• _ÉNONCÉ DU PROBLÈME_: Présentez sous forme de liste JSON de chaînes les lignes des enregistrements, de la ligne contenant « Given: Select the arrow pointer tool » jusqu'à la fin des enregistrements, à raison d'une chaîne par ligne et sans les lignes vides. Omettez les images dans votre réponse.

(Enregistrements d'un jeu de données)
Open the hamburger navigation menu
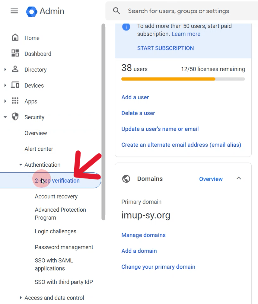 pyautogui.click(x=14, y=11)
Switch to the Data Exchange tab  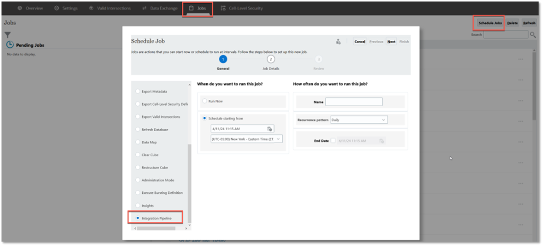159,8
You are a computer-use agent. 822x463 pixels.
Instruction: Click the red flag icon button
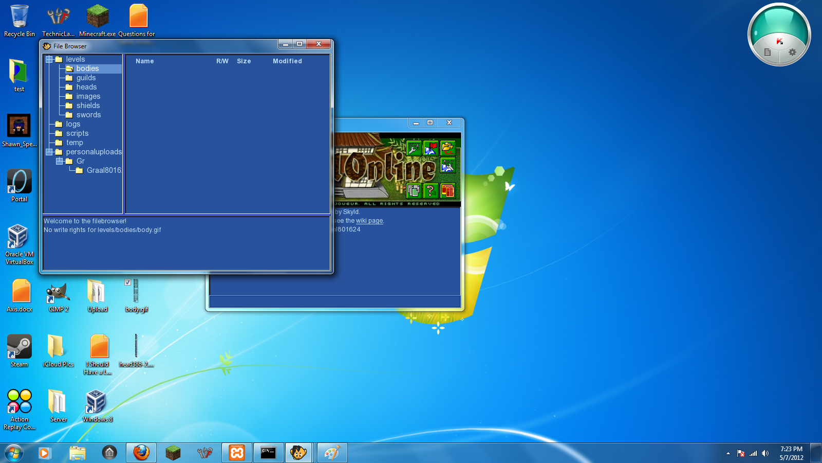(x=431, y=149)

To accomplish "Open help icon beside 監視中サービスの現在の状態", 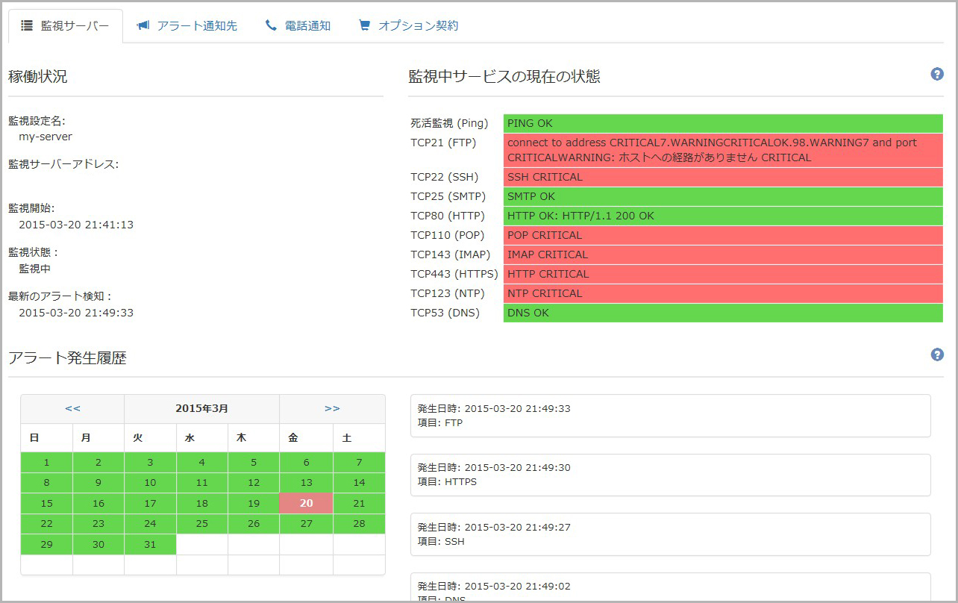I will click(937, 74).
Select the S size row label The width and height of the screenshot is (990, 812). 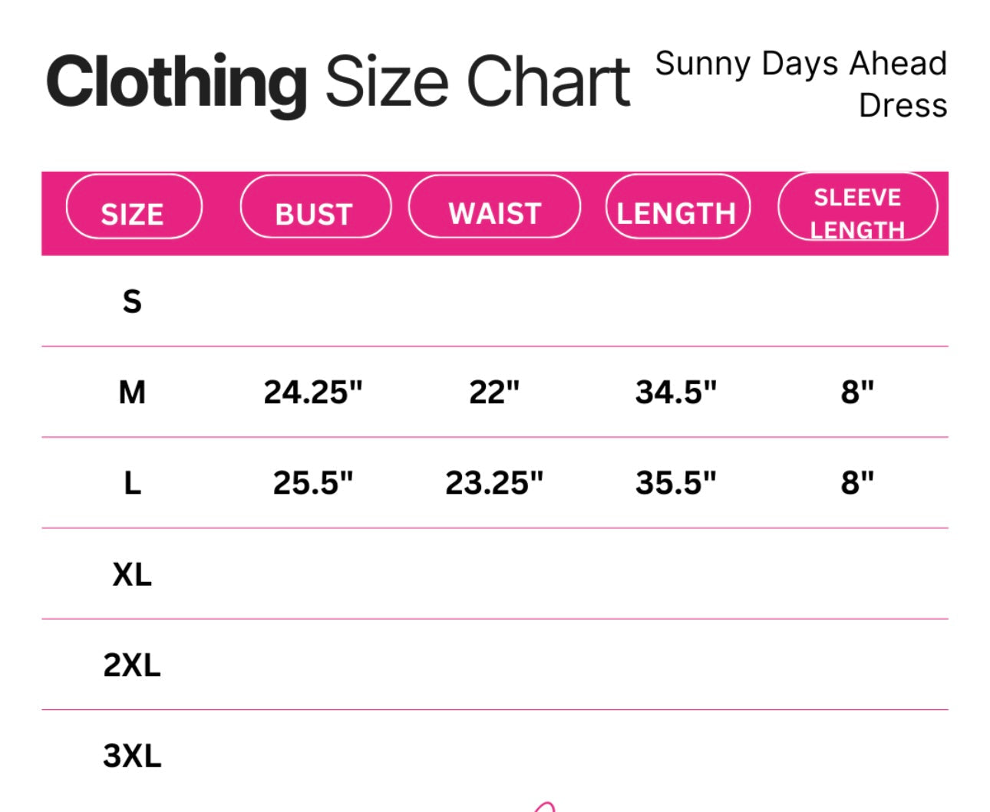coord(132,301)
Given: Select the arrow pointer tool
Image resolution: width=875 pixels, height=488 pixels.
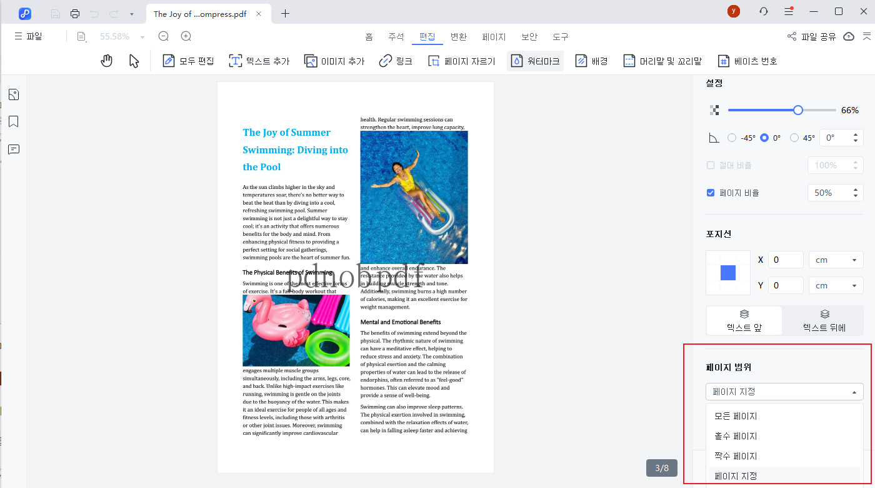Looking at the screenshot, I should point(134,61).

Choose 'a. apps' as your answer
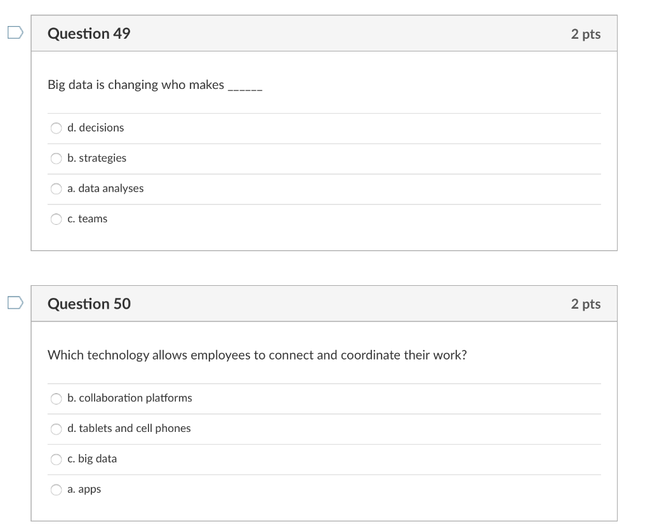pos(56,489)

• _RÉPONSE CORRECTE_:
[
  "Given: Select the arrow pointer tool",
  "Image resolution: width=875 pixels, height=488 pixels.",
  "Looking at the screenshot, I should point(134,61).",
  "Choose 'a. apps' as your answer",
  "pos(56,489)"
]